The Coalition won the election. Labor lost.

Politics, like sporting events, are pretty simple – you are a winner whether the margin is a point or 50, whether you win by a nose or 20 lengths. The prize is the same regardless of the margin. The Melbourne Cup, Olympic gold or government.

Prime Minister Turnbull and his team will set the agenda on economic and budget policy for the next three years. Whatever policies it took to the election, the economic change unfolding domestically and around the world means that the issues confronting the government are different today than even a few months ago and future risks, both positive and negative, cannot be fully anticipated.

All that should matter for the Turnbull government is having the nous, pragmatism and common sense to adjust policy as these unforecastable events unfold. The Coalition government must do all that it can to promote economic growth, repair the budget and lower the unemployment rate.

The Abbott and Turnbull governments failed on all these three fronts in its prior term, so it is to be hoped it has learned from these shortcomings and over the next three years delivers on its commitments on these vital benchmarks. It needs to stop spending money in low priority areas and look to the tax base to restore the budget balance.

The ridiculously expensive and largely unproductive company tax cuts should go. They threaten to cripple the return to surplus for little if any benefit to the economy. It needs to revisit its silly and arbitrary target to cap the tax to GDP ratio at 23.9 per cent. This is a recipe for never getting the budget to surplus without draconian and unfair cuts to spending.

The electorate has shouted loud and clear it likes Medicare and affordable education. What is also important for the government is doing something meaningful on Australia’s problematic level of unemployment. There are around 750,000 people unemployed, which is around 5.7 per cent of the workforce. The government currently has no plans to get it any lower than 5.5 per cent, a point outlined in the government’s recent budget papers.

This is not good enough.

Turnbull and his team will be judged by the electorate in the 2019 election on its economic achievements.

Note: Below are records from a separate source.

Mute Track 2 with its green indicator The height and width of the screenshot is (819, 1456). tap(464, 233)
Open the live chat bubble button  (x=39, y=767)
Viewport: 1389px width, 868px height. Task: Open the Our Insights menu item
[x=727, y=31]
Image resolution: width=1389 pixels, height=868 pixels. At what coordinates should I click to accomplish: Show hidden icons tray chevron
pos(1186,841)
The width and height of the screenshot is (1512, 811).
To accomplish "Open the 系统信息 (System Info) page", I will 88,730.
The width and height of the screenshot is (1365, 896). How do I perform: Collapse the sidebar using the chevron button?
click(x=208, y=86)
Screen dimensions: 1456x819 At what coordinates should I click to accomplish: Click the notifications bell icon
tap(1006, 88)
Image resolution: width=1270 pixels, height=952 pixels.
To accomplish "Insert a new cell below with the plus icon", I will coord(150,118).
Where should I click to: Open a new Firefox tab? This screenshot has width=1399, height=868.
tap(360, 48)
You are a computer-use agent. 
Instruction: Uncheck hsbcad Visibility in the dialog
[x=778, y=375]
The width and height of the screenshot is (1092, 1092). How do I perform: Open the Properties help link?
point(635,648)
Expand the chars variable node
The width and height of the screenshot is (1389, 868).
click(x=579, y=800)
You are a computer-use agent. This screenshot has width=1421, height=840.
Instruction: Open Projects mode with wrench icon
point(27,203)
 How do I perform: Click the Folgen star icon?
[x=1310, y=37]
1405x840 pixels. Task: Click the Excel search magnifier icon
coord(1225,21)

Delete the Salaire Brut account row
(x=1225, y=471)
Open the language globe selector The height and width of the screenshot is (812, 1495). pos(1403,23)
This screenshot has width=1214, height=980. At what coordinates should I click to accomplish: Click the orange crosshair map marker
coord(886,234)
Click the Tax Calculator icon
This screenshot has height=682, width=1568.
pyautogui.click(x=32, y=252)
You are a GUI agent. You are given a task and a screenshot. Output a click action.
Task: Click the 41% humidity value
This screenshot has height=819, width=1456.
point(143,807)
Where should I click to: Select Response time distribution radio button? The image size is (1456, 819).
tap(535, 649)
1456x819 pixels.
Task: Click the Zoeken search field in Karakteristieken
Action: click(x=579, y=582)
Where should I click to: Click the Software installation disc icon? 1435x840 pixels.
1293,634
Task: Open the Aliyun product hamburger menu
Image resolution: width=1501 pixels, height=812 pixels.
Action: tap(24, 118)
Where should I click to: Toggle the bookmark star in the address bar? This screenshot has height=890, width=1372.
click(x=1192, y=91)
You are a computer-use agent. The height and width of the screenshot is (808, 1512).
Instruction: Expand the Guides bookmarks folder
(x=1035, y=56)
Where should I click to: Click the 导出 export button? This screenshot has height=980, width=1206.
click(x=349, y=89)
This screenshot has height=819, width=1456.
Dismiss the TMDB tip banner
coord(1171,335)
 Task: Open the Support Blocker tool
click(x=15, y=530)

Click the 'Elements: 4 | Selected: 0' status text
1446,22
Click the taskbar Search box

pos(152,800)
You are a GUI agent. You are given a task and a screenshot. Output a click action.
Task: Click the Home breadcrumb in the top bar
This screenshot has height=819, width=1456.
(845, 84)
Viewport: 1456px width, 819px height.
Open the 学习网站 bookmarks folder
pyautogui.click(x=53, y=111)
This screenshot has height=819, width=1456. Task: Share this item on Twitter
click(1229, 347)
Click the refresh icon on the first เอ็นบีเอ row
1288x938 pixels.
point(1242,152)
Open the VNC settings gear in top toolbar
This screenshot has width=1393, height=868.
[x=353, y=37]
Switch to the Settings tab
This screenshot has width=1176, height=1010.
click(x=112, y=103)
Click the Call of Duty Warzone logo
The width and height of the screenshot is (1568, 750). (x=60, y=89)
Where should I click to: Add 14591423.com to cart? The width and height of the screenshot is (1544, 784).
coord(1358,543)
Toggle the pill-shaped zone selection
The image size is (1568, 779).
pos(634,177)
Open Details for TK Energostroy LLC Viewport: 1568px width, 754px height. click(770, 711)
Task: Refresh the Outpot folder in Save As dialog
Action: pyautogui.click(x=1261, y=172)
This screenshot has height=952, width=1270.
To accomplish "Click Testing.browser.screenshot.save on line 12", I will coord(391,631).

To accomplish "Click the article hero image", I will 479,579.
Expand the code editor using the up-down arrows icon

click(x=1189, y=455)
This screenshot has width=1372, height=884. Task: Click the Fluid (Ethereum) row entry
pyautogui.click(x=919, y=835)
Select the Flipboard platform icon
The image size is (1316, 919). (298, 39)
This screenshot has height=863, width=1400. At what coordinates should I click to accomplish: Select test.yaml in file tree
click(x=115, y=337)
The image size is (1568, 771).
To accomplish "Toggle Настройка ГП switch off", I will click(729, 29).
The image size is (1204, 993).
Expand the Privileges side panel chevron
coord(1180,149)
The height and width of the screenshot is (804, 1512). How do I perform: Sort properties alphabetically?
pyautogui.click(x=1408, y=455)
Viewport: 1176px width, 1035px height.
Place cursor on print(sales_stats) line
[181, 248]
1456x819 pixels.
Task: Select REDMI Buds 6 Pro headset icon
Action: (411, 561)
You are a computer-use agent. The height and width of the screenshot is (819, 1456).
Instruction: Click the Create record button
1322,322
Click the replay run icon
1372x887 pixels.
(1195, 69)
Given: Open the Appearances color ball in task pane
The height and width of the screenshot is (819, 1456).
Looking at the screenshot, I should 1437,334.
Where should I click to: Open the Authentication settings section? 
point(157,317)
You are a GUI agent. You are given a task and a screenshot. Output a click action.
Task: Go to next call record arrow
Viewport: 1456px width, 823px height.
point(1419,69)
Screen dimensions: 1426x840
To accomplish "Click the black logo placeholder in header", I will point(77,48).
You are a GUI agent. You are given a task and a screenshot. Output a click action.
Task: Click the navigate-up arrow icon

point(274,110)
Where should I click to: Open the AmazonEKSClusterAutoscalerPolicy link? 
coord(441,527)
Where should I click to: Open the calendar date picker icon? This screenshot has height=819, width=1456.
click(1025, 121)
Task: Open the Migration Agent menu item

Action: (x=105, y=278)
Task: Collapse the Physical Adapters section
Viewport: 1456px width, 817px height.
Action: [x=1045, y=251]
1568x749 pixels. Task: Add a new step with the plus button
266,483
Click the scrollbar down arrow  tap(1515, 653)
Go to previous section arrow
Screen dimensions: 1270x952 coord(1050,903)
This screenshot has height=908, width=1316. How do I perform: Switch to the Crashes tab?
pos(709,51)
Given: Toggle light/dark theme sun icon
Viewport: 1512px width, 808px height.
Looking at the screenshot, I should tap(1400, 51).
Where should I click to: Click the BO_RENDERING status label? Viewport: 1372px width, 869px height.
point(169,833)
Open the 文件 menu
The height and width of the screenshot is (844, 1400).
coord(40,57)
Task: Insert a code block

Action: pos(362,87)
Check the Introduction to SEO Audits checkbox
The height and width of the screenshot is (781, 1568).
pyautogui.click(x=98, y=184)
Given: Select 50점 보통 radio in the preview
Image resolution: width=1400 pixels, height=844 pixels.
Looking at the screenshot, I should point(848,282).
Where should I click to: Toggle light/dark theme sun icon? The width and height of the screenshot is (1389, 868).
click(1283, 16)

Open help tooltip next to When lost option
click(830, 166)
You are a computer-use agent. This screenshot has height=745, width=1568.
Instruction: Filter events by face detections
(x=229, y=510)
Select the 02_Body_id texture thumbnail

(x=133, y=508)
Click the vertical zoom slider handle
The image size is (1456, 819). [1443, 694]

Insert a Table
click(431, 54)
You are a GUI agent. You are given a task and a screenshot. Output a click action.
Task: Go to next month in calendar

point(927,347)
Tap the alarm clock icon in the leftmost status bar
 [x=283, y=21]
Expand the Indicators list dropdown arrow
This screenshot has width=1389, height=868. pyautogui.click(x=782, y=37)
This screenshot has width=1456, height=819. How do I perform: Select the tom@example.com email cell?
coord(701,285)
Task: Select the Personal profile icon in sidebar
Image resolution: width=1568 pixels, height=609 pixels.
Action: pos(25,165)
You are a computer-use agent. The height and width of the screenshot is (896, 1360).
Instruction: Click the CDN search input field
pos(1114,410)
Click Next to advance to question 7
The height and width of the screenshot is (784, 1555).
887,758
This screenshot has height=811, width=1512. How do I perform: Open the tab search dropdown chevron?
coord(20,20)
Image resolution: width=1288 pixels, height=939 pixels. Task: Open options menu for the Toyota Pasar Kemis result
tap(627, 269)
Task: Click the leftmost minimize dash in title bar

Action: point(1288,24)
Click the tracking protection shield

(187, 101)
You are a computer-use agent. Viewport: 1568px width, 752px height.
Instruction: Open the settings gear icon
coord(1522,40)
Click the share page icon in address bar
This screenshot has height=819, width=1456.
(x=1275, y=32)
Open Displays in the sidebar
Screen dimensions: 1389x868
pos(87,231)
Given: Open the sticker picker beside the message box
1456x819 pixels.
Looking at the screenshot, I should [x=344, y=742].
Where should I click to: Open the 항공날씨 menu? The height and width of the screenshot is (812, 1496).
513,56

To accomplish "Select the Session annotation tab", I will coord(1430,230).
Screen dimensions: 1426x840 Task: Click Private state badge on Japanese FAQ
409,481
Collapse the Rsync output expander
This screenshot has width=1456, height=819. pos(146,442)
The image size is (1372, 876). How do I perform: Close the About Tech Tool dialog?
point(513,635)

While Labor got closer to government than most assumed, thanks in large part to its economic policy agenda, it will have three long years to reframe its policy settings in order to fight the 2019 election as it watches and judges how it can do a better job in economic management than the Turnbull government.

Labor, like the government, will be reactive to economic events and the trials and tribulations of the government as it manages the economy and budget.

These events will determine what policies it will run with at the next election and in Opposition, it will have almost three years to come up with something that will give it a chance to win.